**Reading passage**:

▬▬▬▬▬▬

In the tragic end, the money, power and women, procured in that order, was the narrative that we might have aspired to 40 years ago. In this present time of social media facades leading a collective trend in mental fatigue, more than anything, it seems that the case for what will make our generation happy isn’t tangible or even guaranteed at all. With our fixation on numbers equating our worth all of this is semantics for a toxic supercharged ’80s revival. No? In the case of Tony Montana, he could not see past the confines of his ambitions and so his perspective was all jumbled up. His formula for success wasn’t sustainable because when he in fact got what he wanted he still couldn’t see the finish line and wanted to acquire more and more until eventually he had nothing, not even his health or his life. The difference between then and now is that the barriers to success are more flexible than the stiff-collared ’80s painting a grey area between rich and poor; happiness and disillusionment.

▬▬▬▬▬▬

**Brief**: In the passage about Tony Montana, what did he end up with after wanting to acquire more and more? The data that comes next can be left aside.

**Supplied material**:
▬▬▬▬▬▬

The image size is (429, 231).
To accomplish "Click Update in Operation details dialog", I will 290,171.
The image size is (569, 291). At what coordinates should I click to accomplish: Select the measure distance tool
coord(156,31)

▬▬▬▬▬▬

**Finished task**: Nothing, not even his health or his life.